Am Dienstag wurde im Prozess gegen den Journalisten Craig Murray das Strafmaß verkündet. Die NachDenkSeiten haben in der Vergangenheit des Öfteren Übersetzungen von Craig Murrays Texten veröffentlicht. Er wurde wegen „Missachtung des Gerichts“ verurteilt. Ihm wurde vorgeworfen, in seiner Berichterstattung über die Verteidigung im Prozess gegen den früheren Regierungschef Schottlands, Alex Salmond, die „Puzzlestück-Identifizierung“ von Zeugen möglich gemacht zu haben. Das Urteil stieß auf scharfe Kritik von Journalisten, die sagten, dass hier ein weiterer Regierungskritiker mundtot gemacht werden solle. Craig Murray ist für seine detaillierte Berichterstattung im Assange-Verfahren bekannt und er ist als Zeuge im spanischen Prozess gegen die Firma, welche Assange jahrelang in der ecuadorianischen Botschaft ausspionierte, bestellt. Er wird nun aber nicht nach Madrid reisen können, weil ihm das Gericht auch seinen Reisepass wegnahm. Eine kurze Zusammenfassung von Moritz Müller.

Dieser Beitrag ist auch als Audio-Podcast verfügbar.
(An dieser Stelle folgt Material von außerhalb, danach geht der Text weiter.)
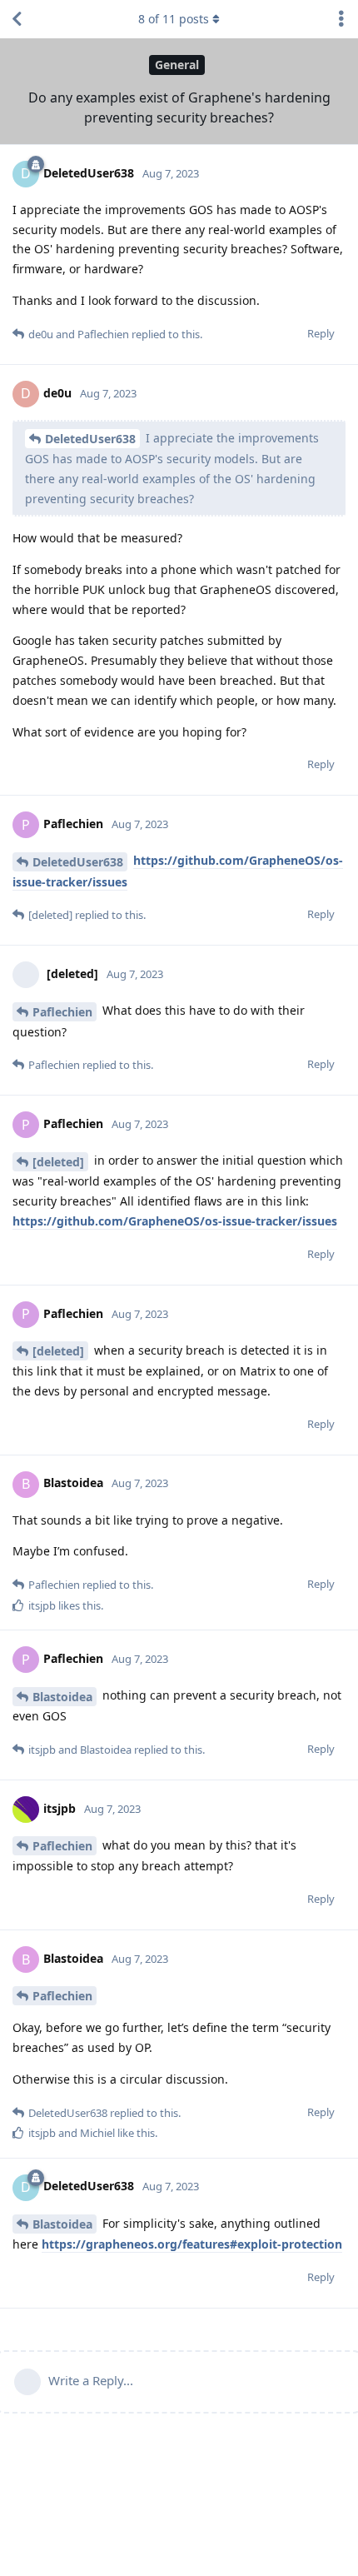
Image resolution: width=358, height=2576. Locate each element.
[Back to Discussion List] (16, 19)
Im März 2020 wurde der ehemalige Erste Minister Schottlands, Alexander Salmond, von einem Geschworenengericht in allen Fällen der sexuellen Belästigung und versuchter Vergewaltigung für nicht schuldig befunden. Craig Murray nahm an zwei Verhandlungstagen teil und hatte ausgiebig über das nichtöffentliche Verfahren gegen Salmond berichtet und wie dieser die Vermutung geäußert, dass es zu Absprachen zwischen Zeugen, der schottischen Nationalpartei SNP und Regierungsbediensteten gekommen sei, um Salmond gezielt zu diskreditieren. Das Verfahren gegen Salmond sei politisch motiviert, da er in der Frage der schottischen Unabhängigkeit einen viel radikaleren Kurs verfolgt habe als seine Nachfolgerin Nicola Sturgeon.

Wie bei allen Verfahren im Vereinigten Königreich (UK), die mit sexueller Gewalt zu tun haben, dürfen die Namen von Zeugen und möglichen Opfern nicht genannt werden, erstaunlicherweise aber der Name des (noch) nicht für schuldig befundenen Angeklagten. In seiner Berichterstattung hatte sich Craig Murray an diese Vorgabe gehalten, aber das Gericht warf ihm vor, er habe Details zu Zeugen veröffentlicht, die im Zusammenhang mit persönlicher Kenntnis und anderen, möglicherweise Jahre alten Artikeln eine Identifizierung von Zeugen vielleicht möglich gemacht habe.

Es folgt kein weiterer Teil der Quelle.